Siminalayi Fubara withdrew from the Rivers APC governorship primary a day before the vote, saying the move was made out of conviction and sacrifice for the state to move forward in peace and unity. By May 21, Kingsley Chinda had emerged winner of the primary after polling 268,497 votes.
Bitrus Kwamoti declared Chinda the winner after he stood alone in the contest, following the withdrawal of Fubara, Tonye Cole and George Kelly. The result handed the former lawmaker an uncontested path through a race that had already been stripped of most of its field.

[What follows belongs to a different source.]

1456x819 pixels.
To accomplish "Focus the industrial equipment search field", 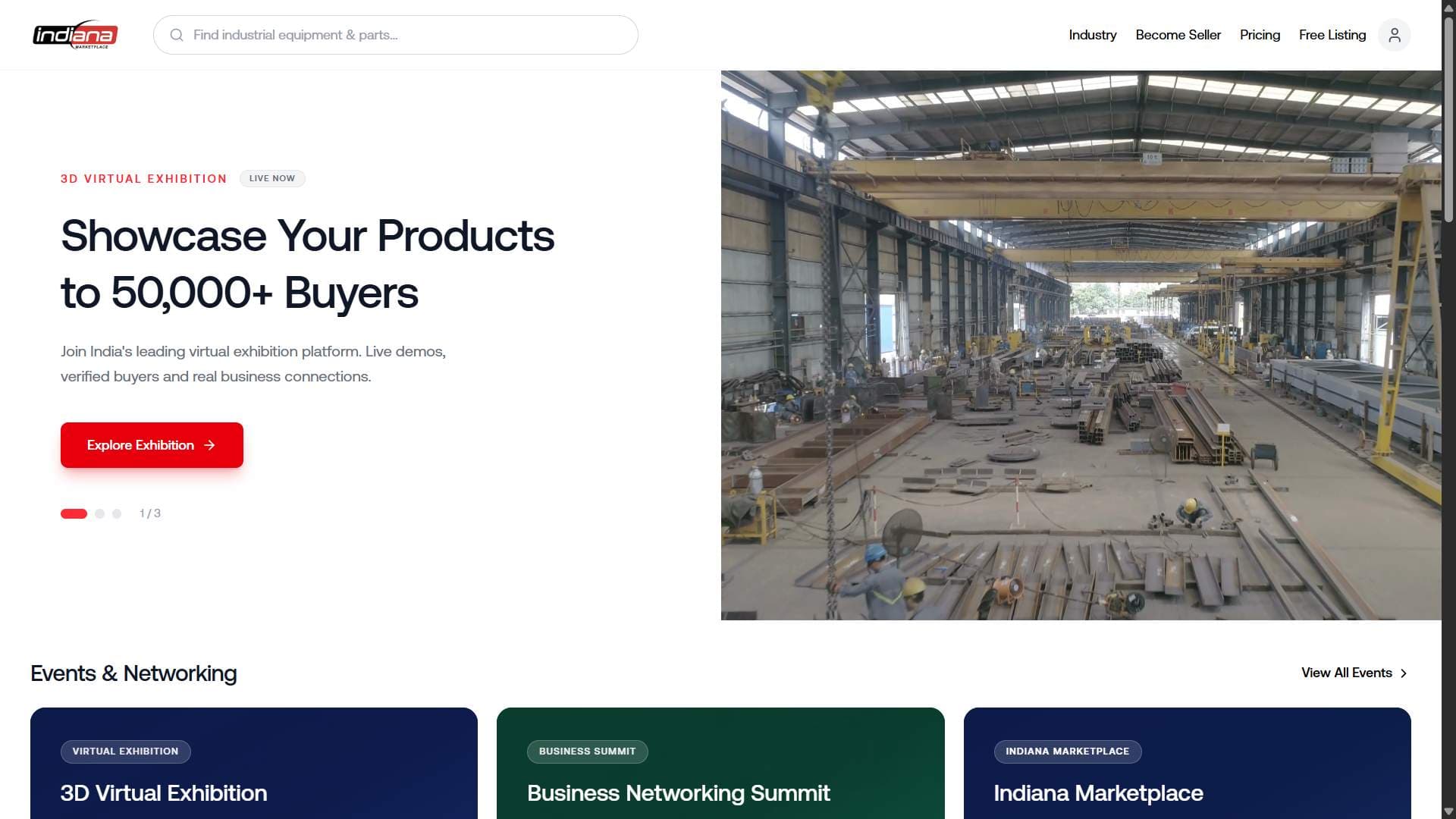I will pyautogui.click(x=395, y=35).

Nyesom Wike said on Monday that he was not surprised by Fubara’s withdrawal and said the governor ought not to have collected the APC nomination form in the first place. Speaking while inspecting infrastructure projects in Abuja, Wike said an agreement had been reached that impeachment should be dropped and that Fubara should not be talking about a second tenure. He also said Chinda had the experience needed to govern Rivers State.

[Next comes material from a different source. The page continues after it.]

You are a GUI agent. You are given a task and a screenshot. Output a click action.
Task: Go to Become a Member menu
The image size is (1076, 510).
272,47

The exchange lands in the middle of a political fight that has stretched on for months and has already driven some lawmakers to try to impeach the governor. Wike had previously said he would oppose Fubara’s re-election bid, and he has accused him of breaching a peace agreement that was said to have followed intervention by Bola Tinubu.

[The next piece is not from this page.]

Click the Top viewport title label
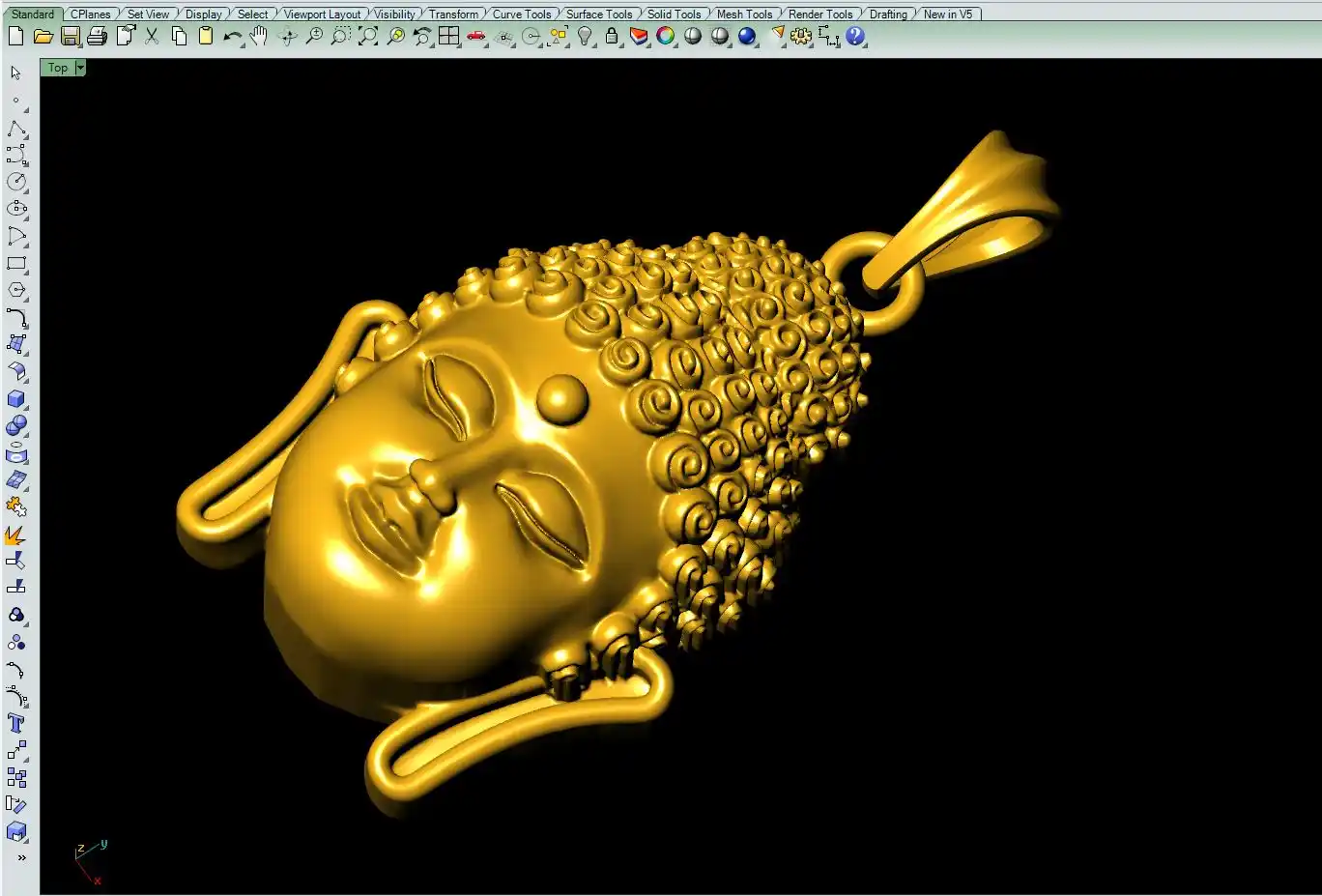The image size is (1322, 896). 58,68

That is why Fubara’s withdrawal matters now: it does not end the rift, but it does show how tightly the Rivers contest remains tied to the wider struggle between the two men. Ann-kio Briggs, reacting to Chinda’s participation, asked why someone who is in the PDP would be contesting on an APC platform and said the situation suggested something was fundamentally wrong with what the APC was doing.